一方、中音域に関しては正直苦手かもしれませんね。低音域の迫力にひっぱられて、解像度感が無くなってしまいぼやけます。
イコライザー機能
基本は低音重視ですが、サウンドイコライザーで音質は調整する事が出来ます。ダンス・ブルース・クラシックといった10個のカスタムイコライザーから、さらに自分で各音域をスライダーで調整する事が可能です。
私個人としてはヘドバンするようなイカついサウンドライブラリーが好みなので、このイヤホンの音の傾向は凄く相性が良いです。一方で、めちゃくちゃベースが強調されるのでいろんな曲が骨太に聴こえてしまいます。
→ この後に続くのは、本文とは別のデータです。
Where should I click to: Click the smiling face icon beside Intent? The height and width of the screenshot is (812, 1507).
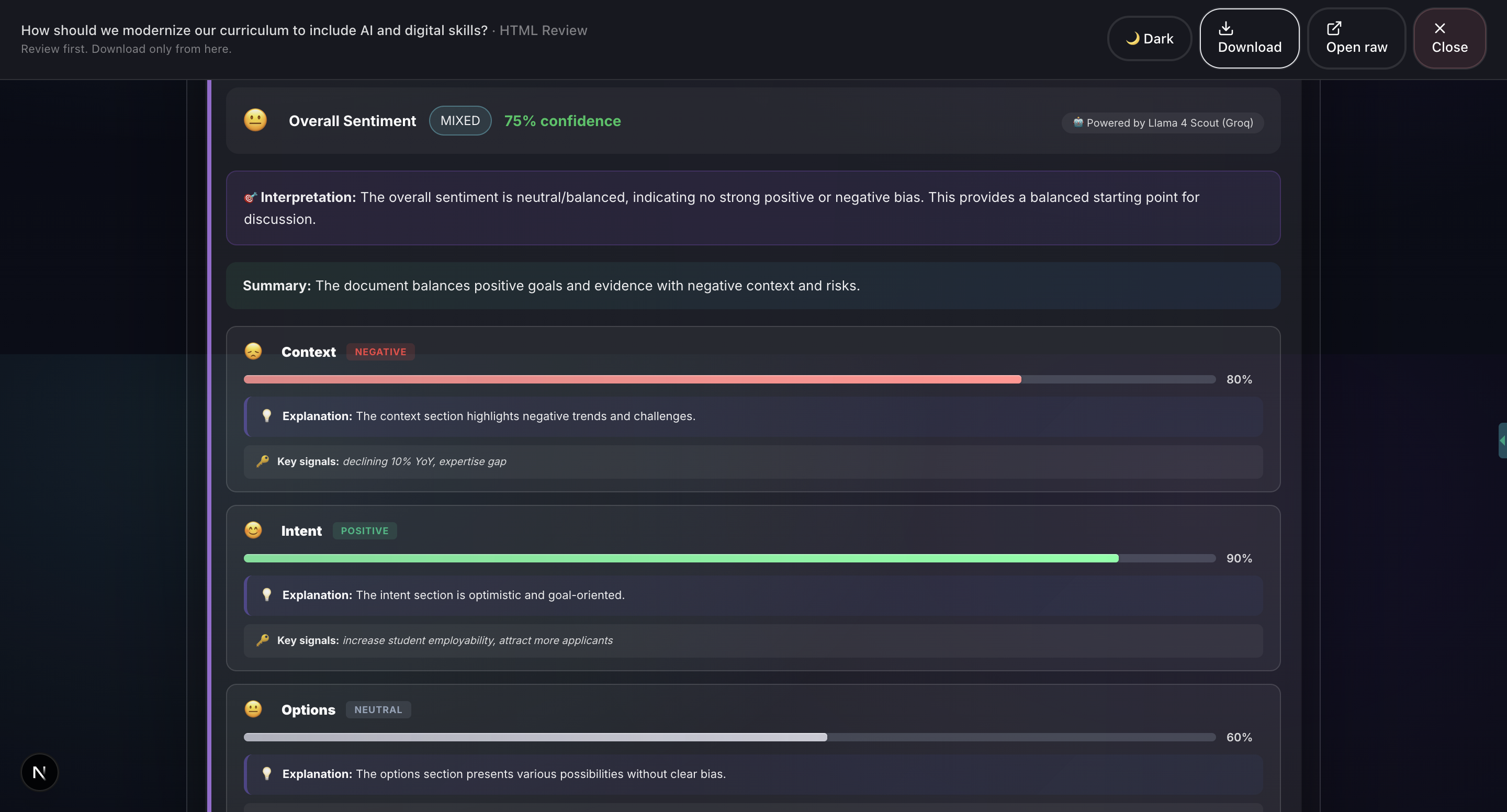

ライブ会場感が出るのは良いですが、好みが別れるポイントではあります。
ちなみに音に関してもさすがヘルスケアのAmazfit。エクササイズ中は自動で音楽の低音域をブーストし、運動中も聞きやすくする機能も使う事ができます。
気になった点
気になる点としては、ケースから取り出しづらい事ですかね。
まず、ケースに入った状態でイヤホン側に切り欠きが無いので指の支えが無くて滑りやすいです。ちょっとでも切り欠きがあったら取り出しやすいのに…
また、ケースへの格納方法が独特です。以下某メーカー製との比較です。Amazfitは外側にイヤピースが向いていますよね?
どういう事かというと、Amazfit PowerBuds Proは、取り出した後に一回ひっくり返さないと耳に入れられないんですよね…
某メーカー製はそのまま耳に装着できる
Amazfit PowerBuds Proは向きを変えないと付けられない
これが結構ストレス。ツルツルしてるから滑りやすいし…。わりと高級帯に入る商品なので誤って駅のホームとかで落としそうで怖いです。
まとめ 他に無いユニーク機能満載のANC/TWS
最後に良い点と悪い点をざっとまとめたいと思います。
Good Point
- 独自のヘルスケア機能満載
- 強力なノイキャン機能
- 低音重視で迫力満点
- イコライザー機能
Bad Point
- 取り出しにくいケース
- 価格
充実した機能と、その他メーカーには無い独自のヘルスケア機能が満載な事がAmazfit Power Budsの最大の強みでしょう。音質も低音重視の方にはめちゃくちゃオススメ出来ます。一方、ケースの設計に関してはもう少し使いやすさを考慮してもらいたかった事と、最後にやはり価格が気になりますね。
もちろん、これだけ機能が詰め込まれているのと、Amazfitだけのユニーク機能と、それ相応の付加価値がてんこ盛りではありますが、価格帯的には高級帯に入ってしまっているので気軽に試せるレベルではありませんね。
Amazfitの独自機能にどこまで付加価値を感じるかで「価格」の評価も変わってくるプロダクトだなと感じました。